Scattano i saldi e i controlli delle Fiamme gialle: 190 violazioni per gli scontrini su 405 controlli

Scattano i saldi e i controlli delle Fiamme gialle: 190 violazioni per gli scontrini su 405 controlli

RomaIl nome dell’operazione, a dirla tutta, è un po’ orwelliano: «Piano coordinato di controllo economico del territorio». La mobilitazione è stata massiccia: oltre duecentocinquanta agenti della Guardia di Finanza del comando provinciale di Roma, ieri mattina, hanno scelto un movimentato sabato di saldi per iniziare un controllo a tappeto degli esercizi commerciali della Capitale.
Alcuni in divisa, altri in borghese per non destare sospetto negli infidi commercianti capitolini, si sono sparpagliati per le vie dello shopping, dal litorale di Ostia e dal popolare viale Marconi alla borghese e scintillante via Cola di Rienzo, pochi passi da San Pietro, fino al quadrilatero del lusso tra Piazza di Spagna e Via Condotti; esaminando scontrini e ricevute fiscali, bolle di accompagno e depositi di merci. Un blitz in stile Cortina, svolto con grande attenzione anche al risultato mediatico: i filmati, diffusi tramite i siti internet dei quotidiani con l’imprimatur della Gdf, mostrano piacenti militi che frugano tra i cachemire, rigirano tra dita guantate gli scontrini da passare al microscopio, in cerca dell’inghippo, o che esibiscono davanti alle telecamere i corpi di reato: scatoloni zeppi di orologi da polso dorati grandi come padelle; mucchi di finti Ray Ban specchiati, in puro stile Gianfranco Fini vintage.
L’operazione, spiega un comunicato delle Fiamme gialle, ha come obiettivo «non solo quello di tutelare gli operatori economici “regolari” dalla sleale ed illecita concorrenza degli abusivi e di coloro che vendono merci fuori norma», ossia ambulanti e vu’cumprà, ma anche quello di «evitare che gli esercenti che rispettano gli obblighi di emissione dei documenti fiscali finiscano con il risultare indebitamente “svantaggiati” rispetto a loro concorrenti che violano le norme tributarie».
Risultati? Quasi la metà degli esercizi commerciali indagati erano per qualche ragione «fuori norma». Il bilancio ufficiale, infatti, parla di 190 violazioni legate alla mancata emissione di scontrini e ricevute fiscali su 405 controlli eseguiti, e di 500mila prodotti contraffatti sequestrati. In un solo deposito, gestito alla periferia di Roma da un ambulante, sono stati trovati ben 113mila orologi contraffatti destinati alla vendita on line.
D’altronde Attilio Befera, l’ormai celeberrimo direttore dell’Agenzia delle entrate, aveva promesso che il «modello Cortina» sarebbe stato replicato in tutta la penisola. Con l’obiettivo, aveva chiaramente spiegato, di «incutere agli evasori un sano timore» e di inculcare nelle teste dei cittadini la consapevolezza che, nell’Italia del rigore montiano, l’impunità dei furbetti che aggirano il fisco non sarà più tollerata dall’occhiuta vigilanza statale. Colpirne uno per educarne cento, insomma, e per generare un «effetto deterrenza» a catena. L’importante, secondo Befera, è che «chi non lo fa, capisca che è bene cominciare a dichiarare», perché dietro uno qualunque dei clienti in coda alla cassa potrebbe nascondersi un finanziere pronto a farti la multa al primo scherzetto.
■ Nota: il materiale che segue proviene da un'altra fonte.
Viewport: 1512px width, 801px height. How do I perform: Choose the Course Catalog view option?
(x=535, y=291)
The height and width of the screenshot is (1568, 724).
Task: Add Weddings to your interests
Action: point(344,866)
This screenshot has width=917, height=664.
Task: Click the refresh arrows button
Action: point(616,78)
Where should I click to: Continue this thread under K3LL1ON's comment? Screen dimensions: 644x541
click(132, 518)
Dopo l’ondata di polemiche politiche che hanno fatto seguito al blitz di Cortina, le reazioni alla new wave fiscale delle azione dimostrative sembrano ora in via di normalizzazione: ieri qualche assessore del sindaco Alemanno plaudeva a nome dell’amministrazione capitolina all’operazione di controlli «a tutela del commercio legale e dei titolari di attività produttive».